Archive for November, 2010

How to Make Pig for Hadoop SQL

A few weeks back, my co-worker Rajat Venkatesh gave a little talk on his work with the Vertica Connector for Hadoop.  When he displayed a Pig program, the de facto programming language for Hadoop, I noted that it looks a lot like SQL.  And also, that it shouldn’t be too hard to convert a Pig program to SQL, allowing us to run Pig on Vertica directly!

So, I spent a few hours over the last week and whipped up an engine for running Pig programs on Hadoop and Vertica.  I’m not trying to start up a Hadoop vs. database war, or even “perfume” Pig (sorry… bad joke).  I just wanted to make life easier for those users who are combining Hadoop and Vertica to get the most out of their data.

The core idea of the Vertica Pig/SQL conversion engine is to rewrite the data flow described by the Pig program into a set of nested SQL queries that produce the query answer. The conversion engine uses the regular PigScriptParser, looks at the LogicalPlan, and transforms each Operator into a SQL statement that implements its functionality.

The Vertica Connector for Hadoop is used to move data from HDFS into Vertica and from Vertica back into HDFS.  We run a mixture of Pig scripts and SQL scripts in order to create tables in Vertica, move the data from Hadoop to Vertica, compute the result, and move it back to Hadoop.  The hope is to seamlessly take advantage of Vertica to run your Pig program faster.

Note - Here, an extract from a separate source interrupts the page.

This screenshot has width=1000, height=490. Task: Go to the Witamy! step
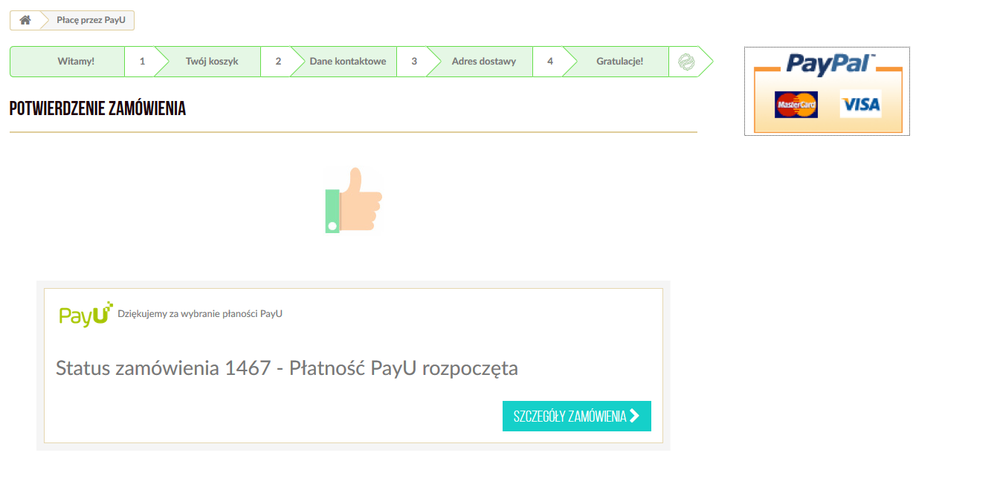(x=76, y=62)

Here’s a fairly trivial Pig script example:

x = LOAD ‘foo.log’ USING PigStorage(‘|’) as (a:int,b:int,c:int);
y = FILTER x BY a > 5;
z = FOREACH y GENERATE b*c as f;
z2 = DISTINCT z;
z3 = FOREACH z2 GENERATE f, f*f as g;
z4 = ORDER z3 by g;
STORE z4 INTO ‘zzz';

And here is the corresponding code run by the Vertica conversion engine:

Script: schema refresh(SQL)[ErrorsOK]
DROP SCHEMA squeal_PigLatin_simple_pig CASCADE;
CREATE SCHEMA squeal_PigLatin_simple_pig;
Script: sql setup(SQL)
CREATE TABLE squeal_PigLatin_simple_pig.hdfs_L3H9215_verticacorp_com_9935_user_bvandiver_simple_foo_log
a int,
b int,
c int,
d varchar(65000)
Script: test sql(SQL)
SELECT * FROM (SELECT * FROM (SELECT * FROM (SELECT f as f,f * f as g FROM (SELECT DISTINCT * FROM (SELECT b * c as f FROM (SELECT * FROM squeal_PigLatin_simple_pig.hdfs_L3H9215_verticacorp_com_9935_user_bvandiver_simple_foo_log as x WHERE a > 5) AS y) AS z) as z2) AS z3 ORDER BY g) AS z4 LIMIT 3) AS z5
Script: load3(PIG)
x = LOAD ‘hdfs://’ USING PigStorage(‘|’) AS (a:int,b:int,c:int,d:chararray);
STORE x into ‘{squeal_PigLatin_simple_pig.hdfs_L3H9215_verticacorp_com_9935_user_bvandiver_simple_foo_log(a int,b int,c int,d varchar(65000))}’ using com.vertica.pig.VerticaStorer(‘localhost’,’verticadb502′,’5935′,’bvandiver’,'””‘);
Script: populate vdata4(SQL)
CREATE TABLE squeal_PigLatin_simple_pig.vdata AS SELECT * FROM (SELECT * FROM (SELECT * FROM (SELECT f as f,f * f as g FROM (SELECT DISTINCT * FROM (SELECT b * c as f FROM (SELECT * FROM squeal_PigLatin_simple_pig.hdfs_L3H9215_verticacorp_com_9935_user_bvandiver_simple_foo_log as x WHERE a > 5) AS y) AS z) as z2) AS z3 ORDER BY g) AS z4 LIMIT 3) AS z5
Script: store vdata5(PIG)
vdata = LOAD ‘sql://{SELECT * FROM squeal_PigLatin_simple_pig.vdata}’ using com.vertica.pig.VerticaLoader(‘localhost’,’verticadb502′,’5935′,’bvandiver’,'””‘);
STORE vdata INTO ‘hdfs://’ USING org.apache.pig.builtin.PigStorage();

While this example only shows filter, distinct, order, and foreach, the conversion engine currently supports limit, join, sample, and group as well.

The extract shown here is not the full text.